If you offer a 401(k) retirement savings plan to your employees you may be on the hook for a complicated set of fiduciary responsibilities. And feigning ignorance about what in the world “fiduciary” means won’t get you out of them.
Understanding fiduciary responsibility
Fiduciary, the word, has to do with trust. As it relates to your 401(k), the government—specifically, the Department of Labor, acting under the Employee Retirement Income Security Act (ERISA)—cares that plan participants can trust that the plan sponsor, administrator, trustee and, if applicable, investment adviser, are working in their best interest. That means the plan has a variety of investment options to choose from, fees are reasonable, deposits are made in a timely fashion, 5500 forms are filed yearly, and so on.
The DOL outlines the four main 401(k) fiduciary responsibilities:
- Run the plan solely in the interest of participants and beneficiaries and for the exclusive purpose of providing benefits and paying plan expenses.
- Act prudently and diversify the plan’s investments in order to minimize the risk of large losses.
- Follow the terms of plan documents.
- Avoid conflicts of interest.
Failing to carry out these responsibilities makes the fiduciary liable—and therefore exposed to legal action. Unfortunately, as Alicia Munnell explains in this MarketWatch article, “Instead of issuing specific guidance on how plan fiduciaries should act—such as providing concrete factors to consider in determining whether fees are reasonable—(the DOL) has tended to ‘regulate by enforcement’ after the fact. While this approach provides the agency with the flexibility to identify emerging issues as they arise and tailor any response to specific circumstances, it also means that fiduciaries are often left to guess at what practices comply with the law.”

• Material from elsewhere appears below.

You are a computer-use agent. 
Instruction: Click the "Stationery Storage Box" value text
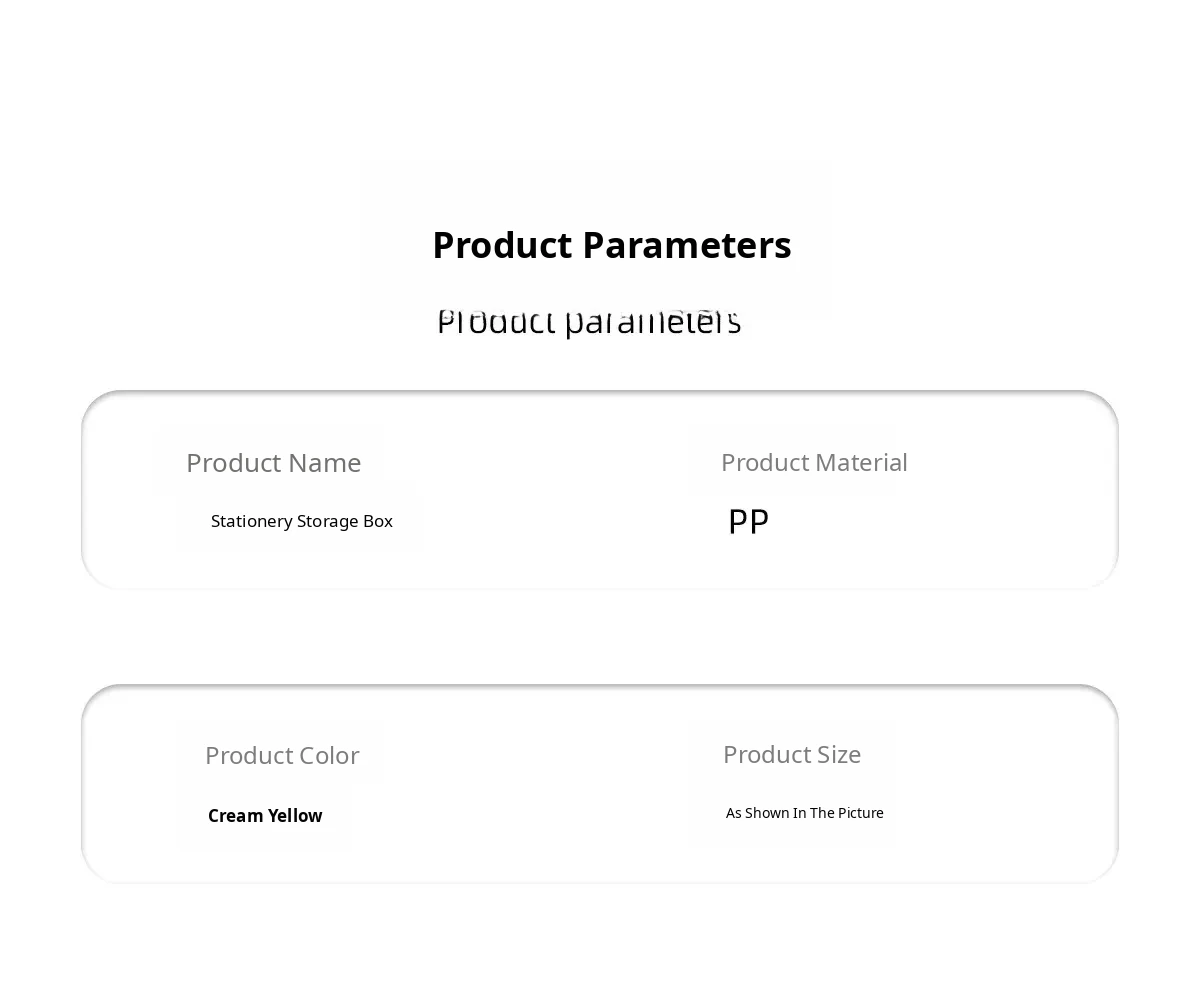tap(301, 521)
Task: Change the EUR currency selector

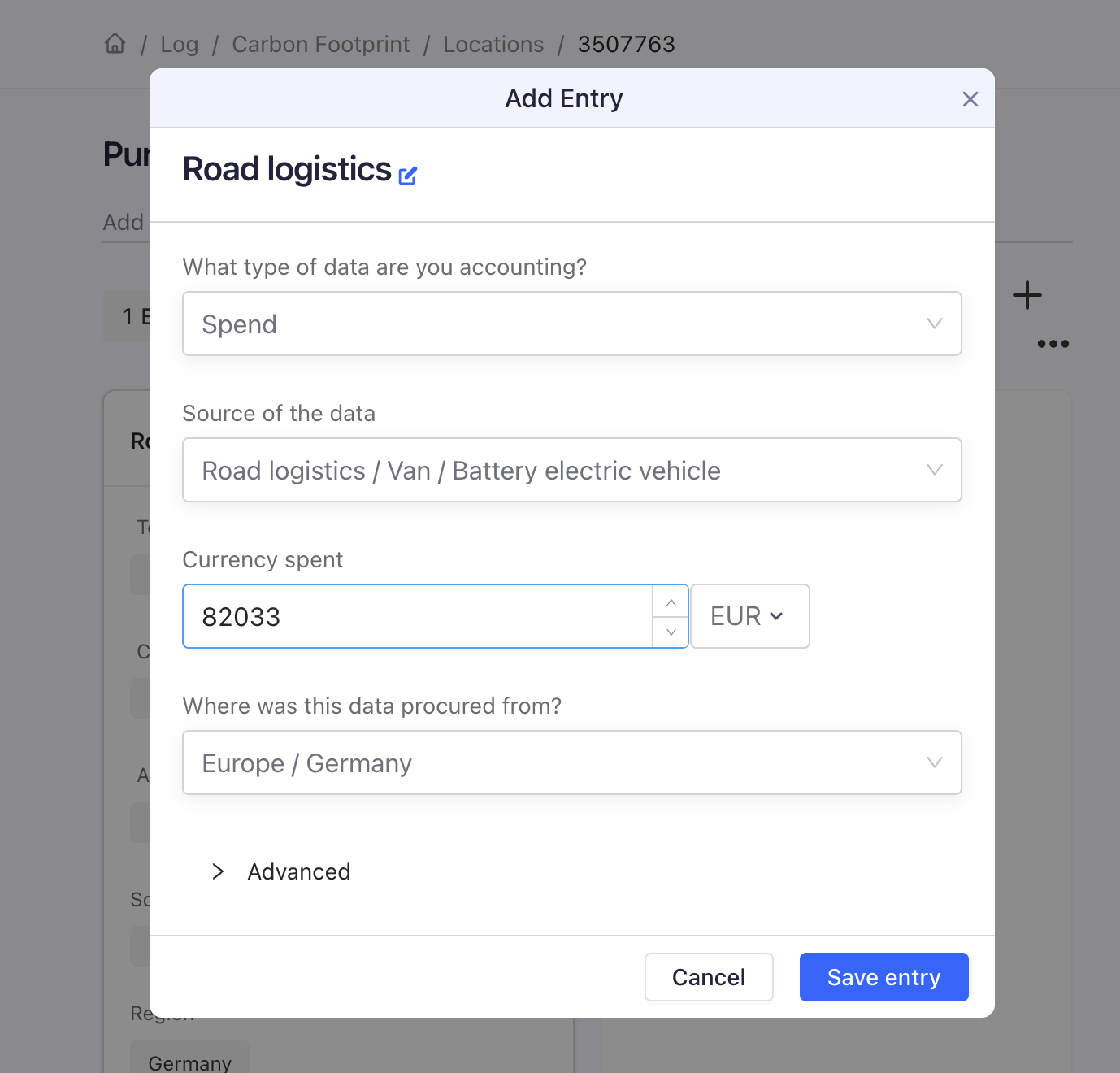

Also unfortunate for employers is the fact that the number of 401(k) lawsuits has surged in recent years, with the majority of the increase due to excessive fee complaints.

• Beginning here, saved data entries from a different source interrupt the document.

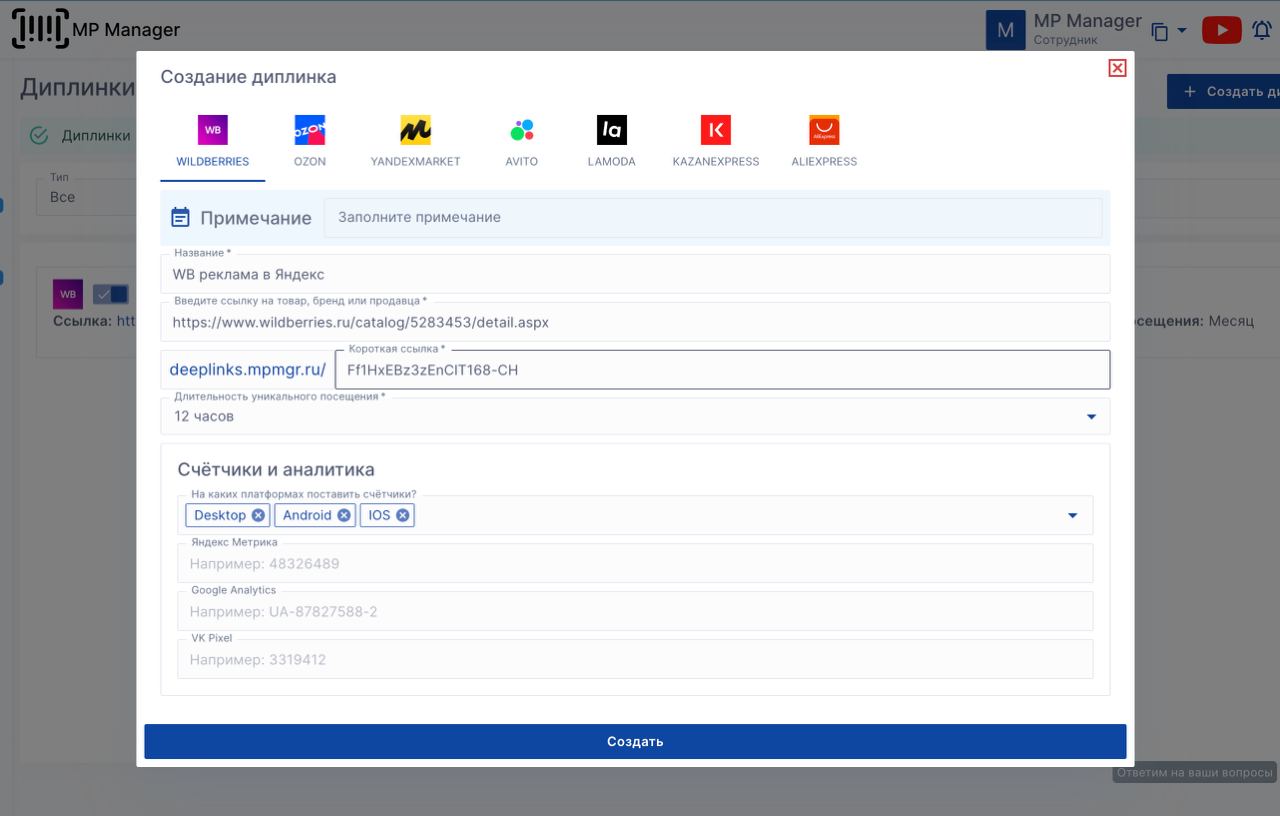
Task: Select the AliExpress marketplace icon
Action: point(824,131)
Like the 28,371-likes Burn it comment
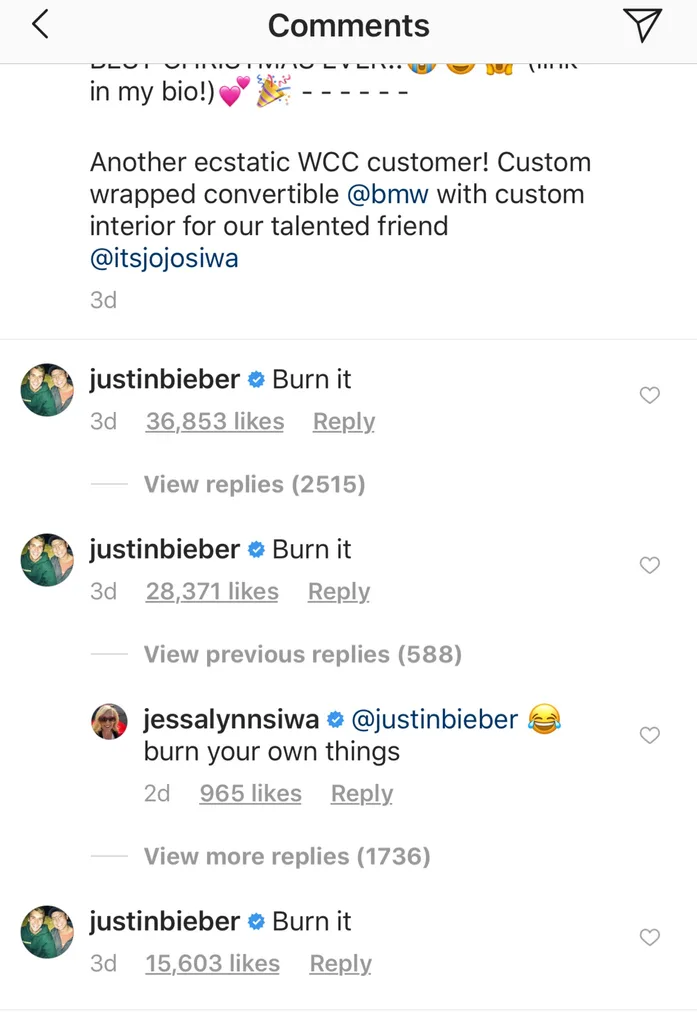The width and height of the screenshot is (697, 1023). 649,565
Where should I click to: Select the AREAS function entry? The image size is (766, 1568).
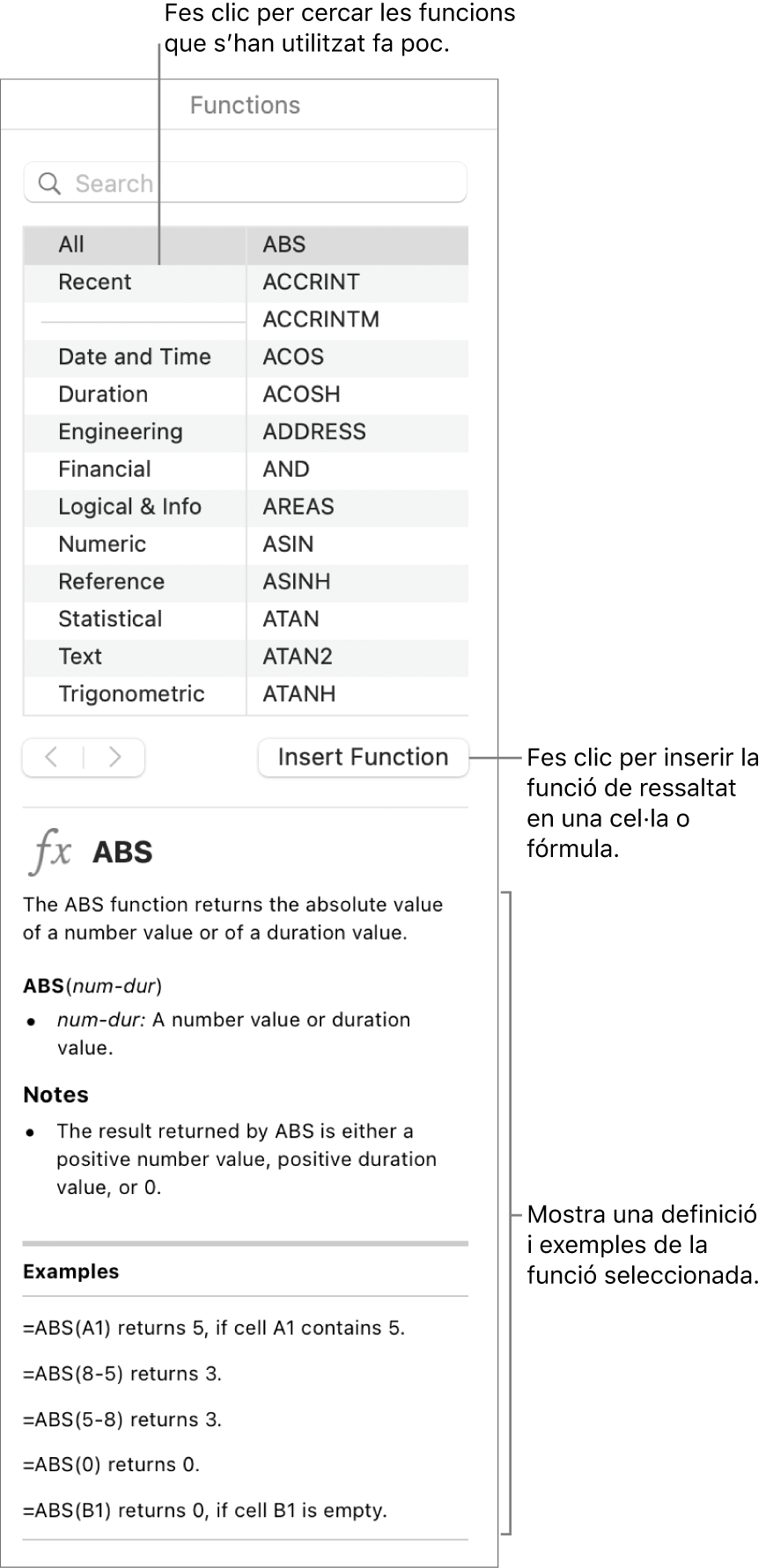tap(298, 507)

Understanding your fiduciary responsibility
So, when an employer contracts with an outside vendor to offer a 401(k) plan, who’s the responsible fiduciary?
It’s complicated, says Gary Bednar, XMI’s benefits and 401(k) specialist.
If your company contracts with a 401(k) plan administrator, that vendor has a fiduciary responsibility, but it also doesn’t absolve the employer of all fiduciary responsibility.
“The company owner still acts as the plan sponsor and trustee,” Bednar says. “And they’re still responsible for decisions about the plan and monitoring the other parties involved, such as a plan administrator or investment advisor.”
The best way to understand your responsibilities is to read your service provider contracts, which should clearly outline fiduciary responsibilities.
How to transfer your 401(k) fiduciary responsibilities to XMI
If you discover that you don’t have the time or expertise to navigate your fiduciary responsibilities appropriately, there’s another way. When a company partners with XMI’s professional employer organization (PEO) and joins the XMI multiple-employer 401(k) plan, most of the fiduciary responsibility transfers to XMI and to its third-party 401(k) administrator, Slavic401k.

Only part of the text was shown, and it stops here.